»»

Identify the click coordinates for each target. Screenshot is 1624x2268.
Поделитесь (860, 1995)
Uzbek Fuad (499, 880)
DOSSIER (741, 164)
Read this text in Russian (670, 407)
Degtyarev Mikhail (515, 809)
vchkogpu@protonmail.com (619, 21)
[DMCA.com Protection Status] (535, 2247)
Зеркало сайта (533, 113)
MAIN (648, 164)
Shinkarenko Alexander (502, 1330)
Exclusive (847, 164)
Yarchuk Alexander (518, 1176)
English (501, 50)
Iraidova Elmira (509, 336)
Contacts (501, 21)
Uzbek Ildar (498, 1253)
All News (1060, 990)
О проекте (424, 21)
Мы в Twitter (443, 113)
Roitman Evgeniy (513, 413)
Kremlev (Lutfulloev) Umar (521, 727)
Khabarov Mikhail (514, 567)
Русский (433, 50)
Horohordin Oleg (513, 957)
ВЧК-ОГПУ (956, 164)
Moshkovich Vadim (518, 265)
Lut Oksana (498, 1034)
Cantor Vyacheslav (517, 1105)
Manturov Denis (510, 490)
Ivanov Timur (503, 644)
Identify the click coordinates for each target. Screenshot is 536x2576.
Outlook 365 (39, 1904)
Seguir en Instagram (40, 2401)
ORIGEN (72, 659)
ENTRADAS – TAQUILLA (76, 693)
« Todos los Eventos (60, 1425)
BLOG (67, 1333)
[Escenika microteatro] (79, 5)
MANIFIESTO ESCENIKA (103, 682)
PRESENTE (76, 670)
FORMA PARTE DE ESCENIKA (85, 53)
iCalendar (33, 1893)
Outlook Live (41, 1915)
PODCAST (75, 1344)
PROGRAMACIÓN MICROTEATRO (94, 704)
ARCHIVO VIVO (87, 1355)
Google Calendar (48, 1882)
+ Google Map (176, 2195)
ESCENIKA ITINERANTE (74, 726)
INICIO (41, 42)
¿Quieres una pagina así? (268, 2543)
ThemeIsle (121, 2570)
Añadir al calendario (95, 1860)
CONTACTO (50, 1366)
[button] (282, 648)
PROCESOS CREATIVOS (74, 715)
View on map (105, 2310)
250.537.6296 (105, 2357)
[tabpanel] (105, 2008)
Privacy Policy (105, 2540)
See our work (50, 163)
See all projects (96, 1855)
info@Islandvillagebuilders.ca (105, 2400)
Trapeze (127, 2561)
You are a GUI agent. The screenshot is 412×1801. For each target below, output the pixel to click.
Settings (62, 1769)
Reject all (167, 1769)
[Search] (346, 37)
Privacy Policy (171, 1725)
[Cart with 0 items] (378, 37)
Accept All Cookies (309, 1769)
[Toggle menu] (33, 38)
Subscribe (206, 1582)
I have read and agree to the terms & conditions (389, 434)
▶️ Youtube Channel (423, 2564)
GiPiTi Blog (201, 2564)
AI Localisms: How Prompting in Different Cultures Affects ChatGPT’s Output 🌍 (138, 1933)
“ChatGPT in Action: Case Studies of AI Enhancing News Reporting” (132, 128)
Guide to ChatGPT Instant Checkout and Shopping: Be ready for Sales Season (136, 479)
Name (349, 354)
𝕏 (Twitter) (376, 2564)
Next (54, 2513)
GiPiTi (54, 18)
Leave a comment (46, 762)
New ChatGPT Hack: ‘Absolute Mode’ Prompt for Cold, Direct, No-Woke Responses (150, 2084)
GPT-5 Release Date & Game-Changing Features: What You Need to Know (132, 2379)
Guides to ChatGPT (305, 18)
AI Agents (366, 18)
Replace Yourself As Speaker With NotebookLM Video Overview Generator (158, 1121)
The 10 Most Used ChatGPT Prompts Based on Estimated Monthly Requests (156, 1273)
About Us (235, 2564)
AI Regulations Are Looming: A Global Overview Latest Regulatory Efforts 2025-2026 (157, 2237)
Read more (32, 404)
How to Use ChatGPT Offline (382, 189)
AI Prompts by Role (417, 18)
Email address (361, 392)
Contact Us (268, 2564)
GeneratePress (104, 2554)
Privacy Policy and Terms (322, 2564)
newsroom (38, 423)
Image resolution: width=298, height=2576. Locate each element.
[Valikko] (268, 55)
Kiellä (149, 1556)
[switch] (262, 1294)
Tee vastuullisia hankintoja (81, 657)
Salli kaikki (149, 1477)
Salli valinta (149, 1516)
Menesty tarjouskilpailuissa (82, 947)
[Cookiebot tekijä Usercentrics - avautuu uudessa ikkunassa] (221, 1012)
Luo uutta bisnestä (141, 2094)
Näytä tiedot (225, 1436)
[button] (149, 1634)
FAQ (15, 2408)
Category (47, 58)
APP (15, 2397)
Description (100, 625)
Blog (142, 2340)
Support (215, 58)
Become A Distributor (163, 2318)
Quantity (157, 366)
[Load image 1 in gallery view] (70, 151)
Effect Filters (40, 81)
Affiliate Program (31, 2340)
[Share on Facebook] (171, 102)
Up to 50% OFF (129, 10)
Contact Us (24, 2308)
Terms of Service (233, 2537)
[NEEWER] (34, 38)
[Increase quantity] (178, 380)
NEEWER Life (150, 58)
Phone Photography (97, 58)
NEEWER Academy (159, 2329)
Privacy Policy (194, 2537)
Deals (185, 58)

««

(What the exercise asks) Restate every line of the data above exactly as it was written.

(Task output)
Identify the click coordinates for each target. Screenshot is 1624x2268.
Поделитесь (860, 1995)
Uzbek Fuad (499, 880)
DOSSIER (741, 164)
Read this text in Russian (670, 407)
Degtyarev Mikhail (515, 809)
vchkogpu@protonmail.com (619, 21)
[DMCA.com Protection Status] (535, 2247)
Зеркало сайта (533, 113)
MAIN (648, 164)
Shinkarenko Alexander (502, 1330)
Exclusive (847, 164)
Yarchuk Alexander (518, 1176)
English (501, 50)
Iraidova Elmira (509, 336)
Contacts (501, 21)
Uzbek Ildar (498, 1253)
All News (1060, 990)
О проекте (424, 21)
Мы в Twitter (443, 113)
Roitman Evgeniy (513, 413)
Kremlev (Lutfulloev) Umar (521, 727)
Khabarov Mikhail (514, 567)
Русский (433, 50)
Horohordin Oleg (513, 957)
ВЧК-ОГПУ (956, 164)
Moshkovich Vadim (518, 265)
Lut Oksana (498, 1034)
Cantor Vyacheslav (517, 1105)
Manturov Denis (510, 490)
Ivanov Timur (503, 644)
Identify the click coordinates for each target. Screenshot is 536x2576.
Outlook 365 (39, 1904)
Seguir en Instagram (40, 2401)
ORIGEN (72, 659)
ENTRADAS – TAQUILLA (76, 693)
« Todos los Eventos (60, 1425)
BLOG (67, 1333)
[Escenika microteatro] (79, 5)
MANIFIESTO ESCENIKA (103, 682)
PRESENTE (76, 670)
FORMA PARTE DE ESCENIKA (85, 53)
iCalendar (33, 1893)
Outlook Live (41, 1915)
PODCAST (75, 1344)
PROGRAMACIÓN MICROTEATRO (94, 704)
ARCHIVO VIVO (87, 1355)
Google Calendar (48, 1882)
+ Google Map (176, 2195)
ESCENIKA ITINERANTE (74, 726)
INICIO (41, 42)
¿Quieres una pagina así? (268, 2543)
ThemeIsle (121, 2570)
Añadir al calendario (95, 1860)
CONTACTO (50, 1366)
[button] (282, 648)
PROCESOS CREATIVOS (74, 715)
View on map (105, 2310)
250.537.6296 (105, 2357)
[tabpanel] (105, 2008)
Privacy Policy (105, 2540)
See our work (50, 163)
See all projects (96, 1855)
info@Islandvillagebuilders.ca (105, 2400)
Trapeze (127, 2561)
You are a GUI agent. The screenshot is 412×1801. For each target below, output the pixel to click.
Settings (62, 1769)
Reject all (167, 1769)
[Search] (346, 37)
Privacy Policy (171, 1725)
[Cart with 0 items] (378, 37)
Accept All Cookies (309, 1769)
[Toggle menu] (33, 38)
Subscribe (206, 1582)
I have read and agree to the terms & conditions (389, 434)
▶️ Youtube Channel (423, 2564)
GiPiTi Blog (201, 2564)
AI Localisms: How Prompting in Different Cultures Affects ChatGPT’s Output 🌍 (138, 1933)
“ChatGPT in Action: Case Studies of AI Enhancing News Reporting” (132, 128)
Guide to ChatGPT Instant Checkout and Shopping: Be ready for Sales Season (136, 479)
Name (349, 354)
𝕏 (Twitter) (376, 2564)
Next (54, 2513)
GiPiTi (54, 18)
Leave a comment (46, 762)
New ChatGPT Hack: ‘Absolute Mode’ Prompt for Cold, Direct, No-Woke Responses (150, 2084)
GPT-5 Release Date & Game-Changing Features: What You Need to Know (132, 2379)
Guides to ChatGPT (305, 18)
AI Agents (366, 18)
Replace Yourself As Speaker With NotebookLM Video Overview Generator (158, 1121)
The 10 Most Used ChatGPT Prompts Based on Estimated Monthly Requests (156, 1273)
About Us (235, 2564)
AI Regulations Are Looming: A Global Overview Latest Regulatory Efforts 2025-2026 (157, 2237)
Read more (32, 404)
How to Use ChatGPT Offline (382, 189)
AI Prompts by Role (417, 18)
Email address (361, 392)
Contact Us (268, 2564)
GeneratePress (104, 2554)
Privacy Policy and Terms (322, 2564)
newsroom (38, 423)
Image resolution: width=298, height=2576. Locate each element.
[Valikko] (268, 55)
Kiellä (149, 1556)
[switch] (262, 1294)
Tee vastuullisia hankintoja (81, 657)
Salli kaikki (149, 1477)
Salli valinta (149, 1516)
Menesty tarjouskilpailuissa (82, 947)
[Cookiebot tekijä Usercentrics - avautuu uudessa ikkunassa] (221, 1012)
Luo uutta bisnestä (141, 2094)
Näytä tiedot (225, 1436)
[button] (149, 1634)
FAQ (15, 2408)
Category (47, 58)
APP (15, 2397)
Description (100, 625)
Blog (142, 2340)
Support (215, 58)
Become A Distributor (163, 2318)
Quantity (157, 366)
[Load image 1 in gallery view] (70, 151)
Effect Filters (40, 81)
Affiliate Program (31, 2340)
[Share on Facebook] (171, 102)
Up to 50% OFF (129, 10)
Contact Us (24, 2308)
Terms of Service (233, 2537)
[NEEWER] (34, 38)
[Increase quantity] (178, 380)
NEEWER Life (150, 58)
Phone Photography (97, 58)
NEEWER Academy (159, 2329)
Privacy Policy (194, 2537)
Deals (185, 58)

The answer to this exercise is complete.